TKO-laboratorio TKK

 

T-93.850 Seminar on Knowledge Engineering

Spring 2004: Reinforcement learning


General seminar information

Working methods: Bibliographic research on specific subjects of reinforcement learning and presenting them to the other seminar participants at different sessions. A seminar report of 5-10 pages on the selected topic is also required.

Presentations and the report may be done individually or in groups of 2-3 people. Groups should meet up and discuss their work before the presentation, so that the group work helps all members in the group to understand the subject. Group presentations also have to be partitioned between the group members so that all members present different parts of the work. For the first presentation, all members of a group read the same paper. For the second presentation, all members of a group read papers on the same subject area, so that they can compare the methods, results and conclusions of the different papers. Group compositions may change between the first and the second presentation, but the seminar report is either written individually or with the same group as in the second presentation.

Assessment: Accepted/Rejected.

First meeting: on Thursday, 22 January 2004 at 12-14, Lecture Room T4 in Computer Science building.
This meeting starts with an introductory lecture to reinforcement learning, including demonstrations.
Please send a message to the lecturer in advance about your intention to attend the course.
Also tell if this seminar time is not possible for you.

Extent: 2 credit units, unless the amount of work turns out to be much greater than expected. Extra credit units can be obtained for instance by:

  • Reading articles by the lecturer, relating their methods and results to other work, writing small report.
  • Doing practical tests on some benchmark application using freeware RL simulation software.
  • Propositions made by the participants are also possible.


About reinforcement learning

Reinforcement Learning (RL) is largely based on the idea to develop models that would do problem solving and learning in similar ways as humans and animals do. The models should preferrably also correspond to some rough-level knowledge about how the brain operates, i.e. activations and connections between different areas of the brain.

Animal problem solving mainly seems to be based on trial and learning. The success or failure of a trial modifies behavior in the "right" direction after some number of trials, where "some number" is in the range one (e.g. learning how to turn on the radio from "power" button) to infinity (e.g. learning how to grab things, which is a life-long adaptation procedure).
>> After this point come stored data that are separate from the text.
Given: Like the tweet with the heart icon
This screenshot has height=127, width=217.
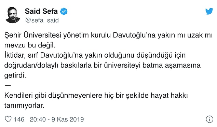Looking at the screenshot, I should pos(8,119).
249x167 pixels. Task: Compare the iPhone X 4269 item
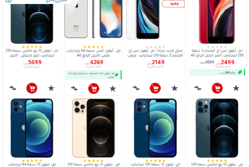(74, 88)
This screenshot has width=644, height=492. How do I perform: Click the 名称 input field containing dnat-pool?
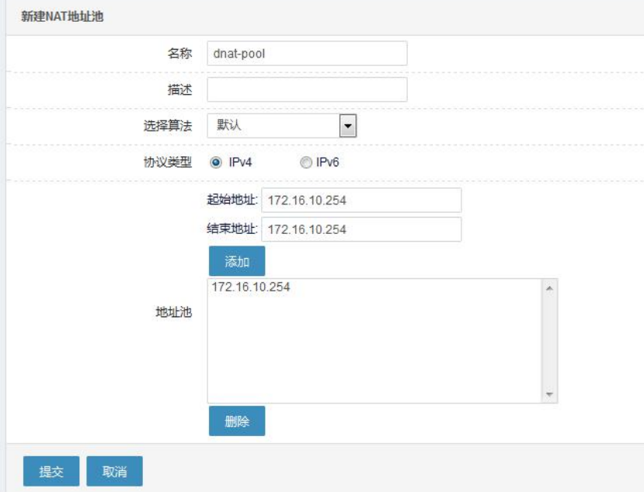click(x=307, y=54)
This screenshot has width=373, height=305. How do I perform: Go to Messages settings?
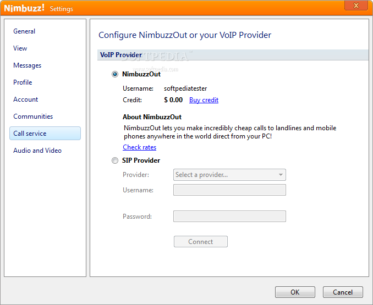click(27, 65)
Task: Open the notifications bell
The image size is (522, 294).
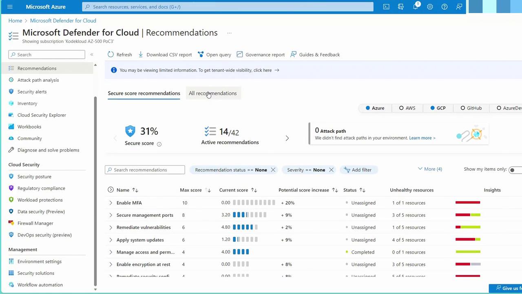Action: [416, 7]
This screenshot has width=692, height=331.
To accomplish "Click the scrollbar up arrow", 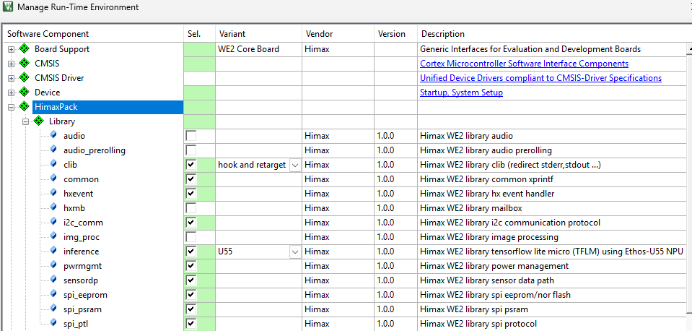I will (688, 48).

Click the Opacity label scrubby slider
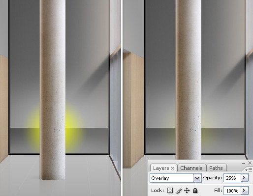pos(213,178)
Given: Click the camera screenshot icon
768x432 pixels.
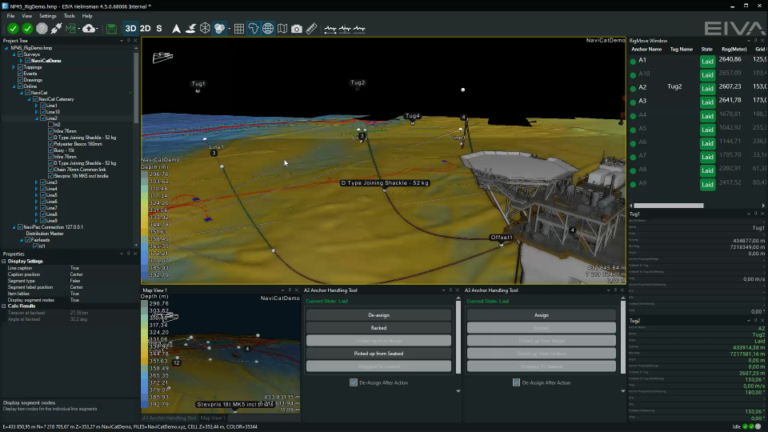Looking at the screenshot, I should coord(297,29).
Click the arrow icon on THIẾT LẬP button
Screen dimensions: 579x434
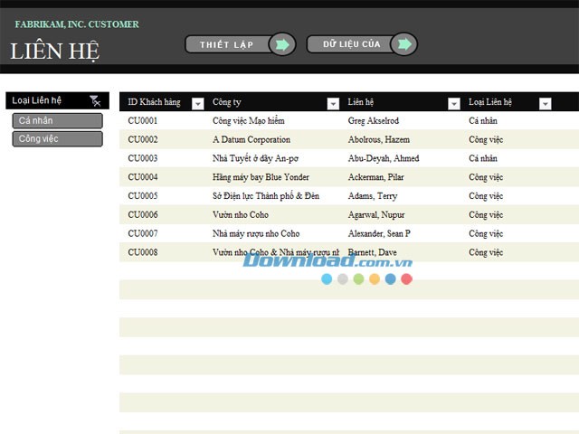tap(281, 44)
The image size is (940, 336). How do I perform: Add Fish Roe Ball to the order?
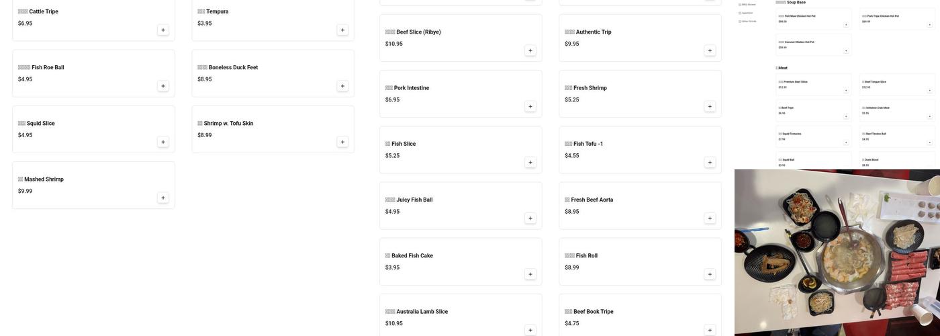click(163, 86)
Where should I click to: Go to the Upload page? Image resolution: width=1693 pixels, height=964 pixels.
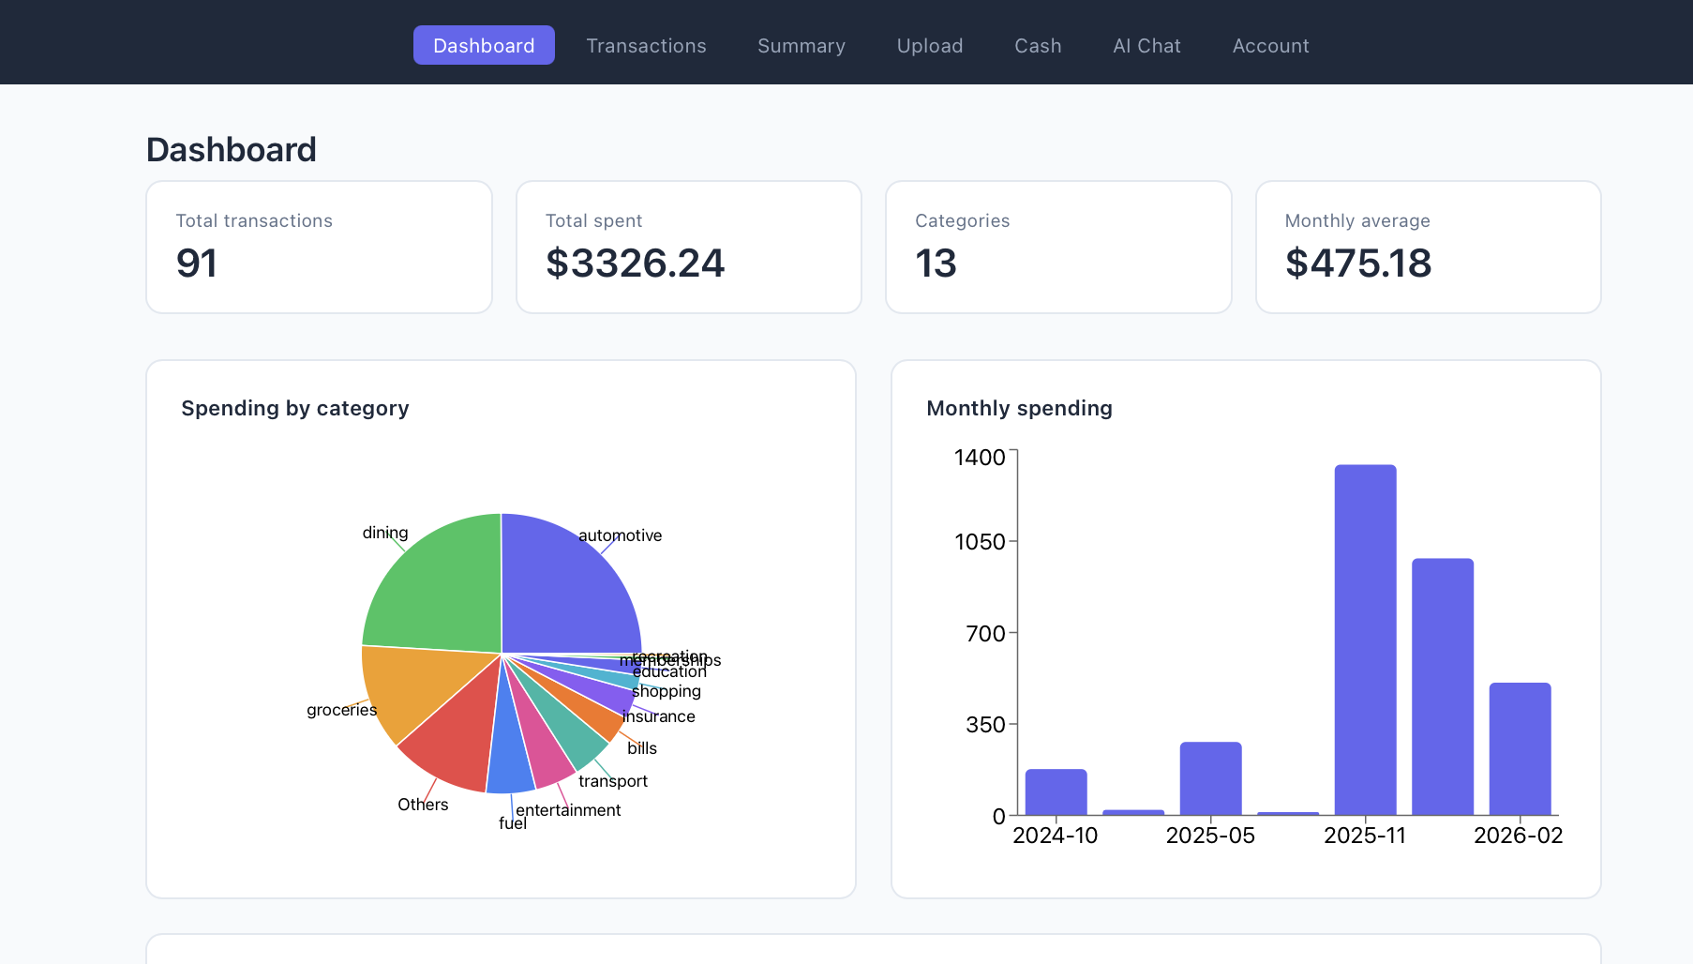(x=929, y=46)
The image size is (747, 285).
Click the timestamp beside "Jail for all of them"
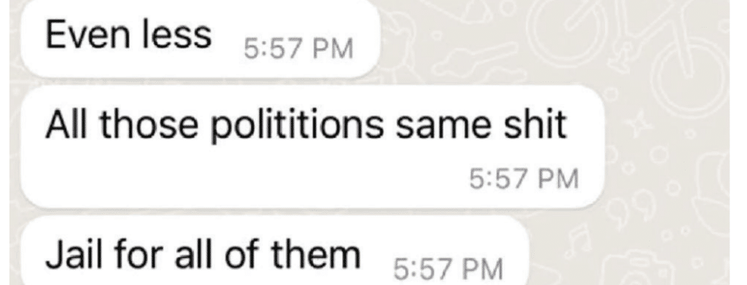coord(448,270)

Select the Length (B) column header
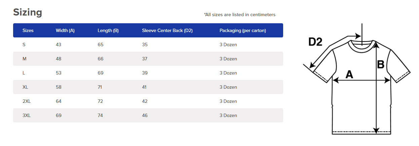tap(108, 30)
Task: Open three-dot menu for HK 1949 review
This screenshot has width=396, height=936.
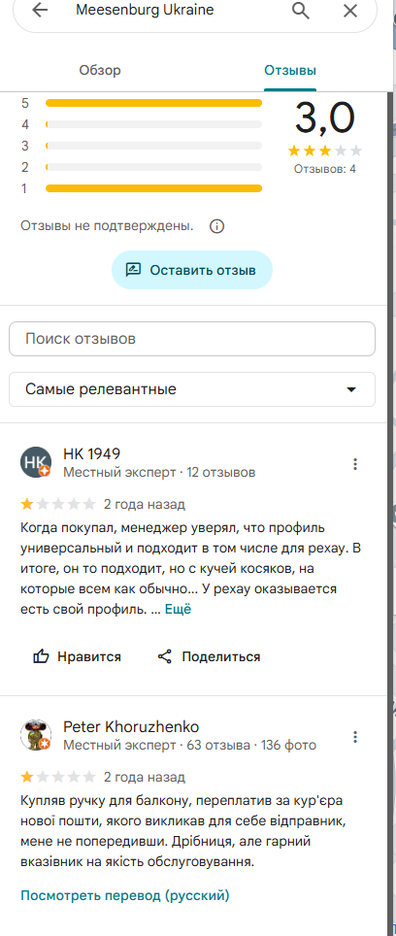Action: pos(355,464)
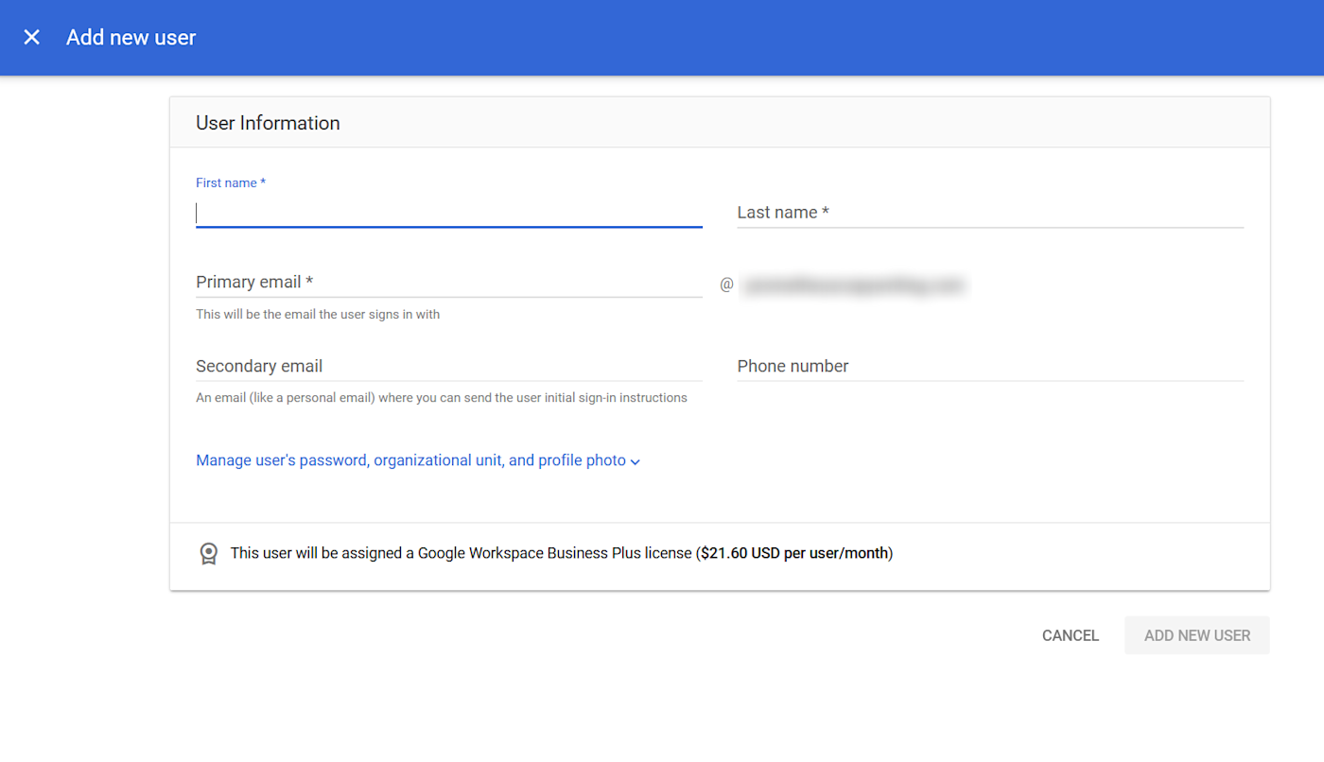The width and height of the screenshot is (1324, 762).
Task: Click the Add new user title text
Action: 131,38
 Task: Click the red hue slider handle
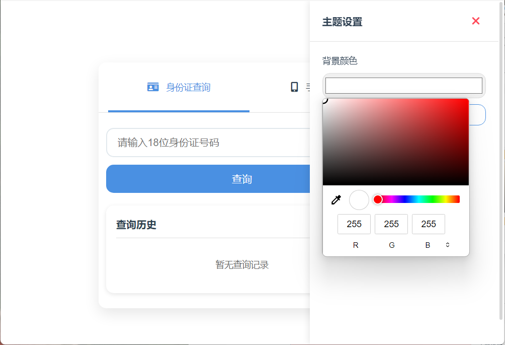coord(378,199)

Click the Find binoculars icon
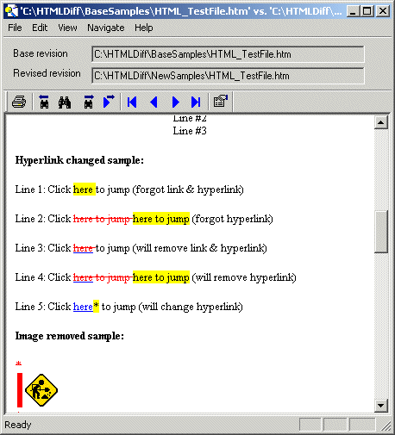pyautogui.click(x=65, y=103)
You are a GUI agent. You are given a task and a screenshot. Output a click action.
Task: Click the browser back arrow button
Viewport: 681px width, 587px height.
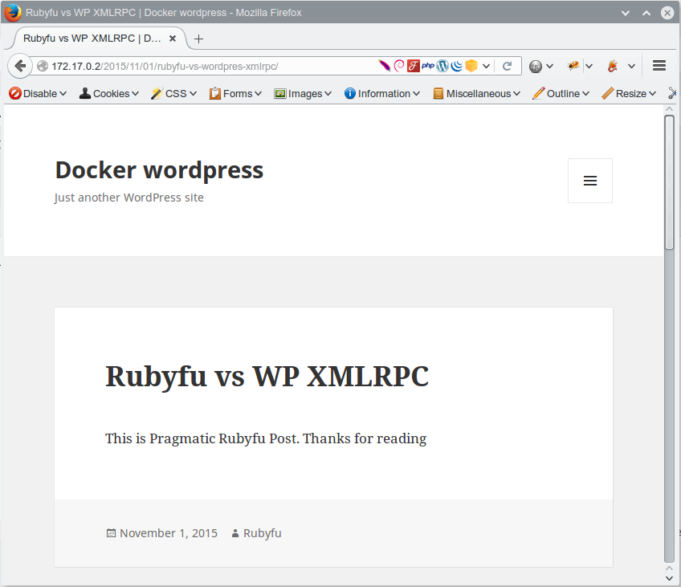[x=21, y=66]
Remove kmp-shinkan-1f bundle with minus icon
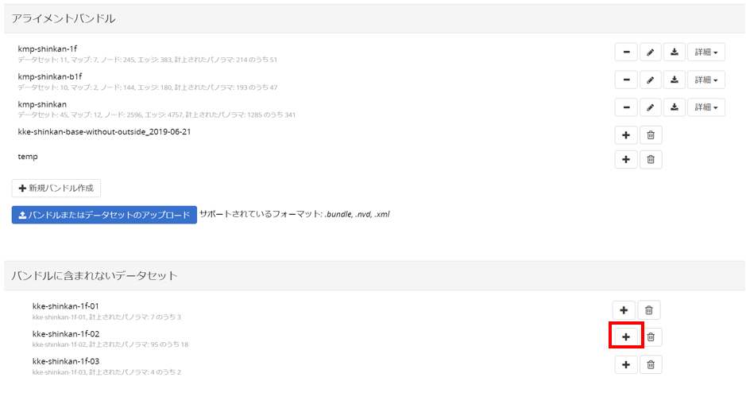Viewport: 746px width, 397px height. [626, 53]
RL methods have been successfully applied to many problems where more "conventional" methods are difficult to use due to factors like lacking data about the environment, which forces the RL "agent" to explore its environment and learn interactively. Exploring is a procedure where the agent has to take actions without a priori knowledge about how good or bad the action is, which may be known only much later when a goal is reached or when the task failed.


Links
Schedule

Seminar opening, introductory lecture

Thu 22.1.2004, 12-14, Lecture Room T4 The participants select articles to read for the first presentation meeting. More detailed instructions are given and approximate dates are decided for presentation meetings.
Introductory lecture, slides available as PDF and browsable here.

Meetings for presenting first article

List of articles is here .

Count about 30 minutes for the presentation, including time for questions and discussion. For this first presentation, the emphasis is on understanding the basic principles of Reinforcement Learning. Therefore the participants should try to understand and explain basic formulas as well as possible. There is also always some "major message(s)" that the author tries to express in the articles. Try to identify it/them as well as possible. Also explain experimental tasks; characteristics of the task, what methods are used, how good are the results and what are the conclusions of them. Finally express your own opinion on the work, i.e. how understandable is the article, does it make you want to search further, what are the open issues etc.

For group presentations, count 30-45 minutes for 2 persons and 30-60 minutes for 3 persons. The goal of team work is not just to split up the article in pieces that are presented separately. The goal is rather to discuss and analyze the article in advance and give a more refined analysis of the article than would be possible in an individual presentation.

All seminar participants are expected to attend all meetings. However, it is possible to be absent from one of the presentation meetings for the first article without special reasons. If you have to be absent more than once, please contact the lecturer. Also signal any problems with the schedule below as soon as possible.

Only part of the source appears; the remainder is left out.